Now, we will use a distance measure called cosine similarity to find the resemblance between each bag-of-words. Cosine similarity is a metric that calculates the cosine of the angle between two or more vectors to determine if they are pointing in the same direction.

Cosine similarity ranges between 0 and 1. A value of 0 indicates that the two vectors are not similar at all, while 1 tells us that they are identical.

In [152]:
from sklearn.metrics.pairwise import cosine_similarity

similarities = cosine_similarity(vectored)

In [153]:
print(similarities)

[[1. 0. 0. ... 0. 0. 0.]
 [0. 1. 0. ... 0. 0. 0.]
 [0. 0. 1. ... 0. 0. 0.]
 ...
 [0. 0. 0. ... 1. 0. 0.]
 [0. 0. 0. ... 0. 1. 0.]
 [0. 0. 0. ... 0. 0. 1.]]


We have a vector of values ranging between 1 and 0, and each vector represents the similarity of one book relative to another. Since the book titles are not mentioned here, we need to map this vector back to the previous dataframe:

In [154]:
df = pd.DataFrame(similarities, columns=df['Book-Title'], index=df['Book-Title']).reset_index()

df.head()

Book-Title,Book-Title.1,warped (star trek deep space nine),a grande arte,boss's baby mistake (silhouette romance),jupiter,der tod und die lachende jungfrau / hexenflug. zwei romane in einem band.,megalodon: the prehistoric shark (dig and discover),the energy of nature,from the land of shadows: the making of grey owl,doctor zhivago,...,women and russia: feminist writings from the soviet union,picking apples &amp; pumpkins (read with me),"the secret war against hanoi : the untold story of spies, saboteurs, and covert warriors in north vietnam",speed cleaning,learning windows 95,halls of the arcanum: pilgrims of the glittering path (mage),klippenmond. (life). ( ab 13 j.).,holiday entertaining for dummies,bicycling magazine's mountain biking skills (bicycling magazine),starry night (christy miller)
0,warped (star trek deep space nine),1.0,0.0,0.0,0.333333,0.0,0.0,0.0,0.0,0.333333,...,0.0,0.0,0.0,0.0,0.0,0.0,0.0,0.0,0.0,0.0
1,a grande arte,0.0,1.0,0.0,0.0,0.0,0.0,0.0,0.0,0.0,...,0.0,0.0,0.0,0.0,0.0,0.0,0.0,0.0,0.0,0.0
2,boss's baby mistake (silhouette romance),0.0,0.0,1.0,0.0,0.0,0.0,0.0,0.0,0.0,...,0.0,0.0,0.0,0.0,0.0,0.0,0.0,0.0,0.0,0.0
3,jupiter,0.333333,0.0,0.0,1.0,0.0,0.0,0.0,0.0,0.333333,...,0.0,0.0,0.0,0.0,0.0,0.0,0.0,0.0,0.0,0.0
4,der tod und die lachende jungfrau / hexenflug....,0.0,0.0,0.0,0.0,1.0,0.0,0.0,0.0,0.0,...,0.0,0.0,0.0,0.0,0.0,0.0,0.0,0.0,0.0,0.0


Observe that we have converted the similarity vector into a dataframe with book titles listed vertically and horizontally. The dataframe values represent the cosine similarity between different books.
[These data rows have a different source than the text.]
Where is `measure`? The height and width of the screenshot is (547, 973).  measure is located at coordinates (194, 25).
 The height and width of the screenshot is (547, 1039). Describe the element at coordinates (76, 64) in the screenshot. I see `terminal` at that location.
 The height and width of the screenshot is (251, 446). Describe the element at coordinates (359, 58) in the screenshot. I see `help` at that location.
Also, notice that the diagonal is always 1.0, since it displays the similarity of each book with itself.

## Displaying User Recommendations

let’s use the dataframe above to display book recommendations. If a book is entered as input, the top 10 similar books must be returned

In [174]:
input_book = "chicken soup for the surviving soul: 101 healing stories to comfort cancer patients and their loved ones"
recommendations = pd.DataFrame(df.nlargest(11,input_book)['Book-Title'])
recommendations = recommendations[recommendations['Book-Title']!=input_book]
print(recommendations)

                                              Book-Title
1876   chicken soup for the soul christmas treasury f...
2754   chicken soup for the nurse's soul: 101 stories...
8007   chicken soup for the jewish soul : 101 stories...
8066     chicken soup for the soul: a christmas treasury
8232   chicken soup for the teenage soul (chicken sou...
8718   chicken soup for the preteen soul - 101 storie...
9495   chicken soup for the unsinkable soul - stories...
11616  chicken soup for the father's soul, 101 storie...
13304  chicken soup for the christian family soul : s...
13208  mentors, masters and mrs. macgregor : stories ...


### Summary

* The main drawback of content-based filtering was that similar items would be grouped together, and users will not be recommended products with content that they have not previously liked.
* Notice that even in this dataframe, we are only being recommended books "chicken soup" since we used that as input.
* To refine the algorithm and ensure that we are not solely recommending products with the same content, a collaborative-filtering based recommender system can be used.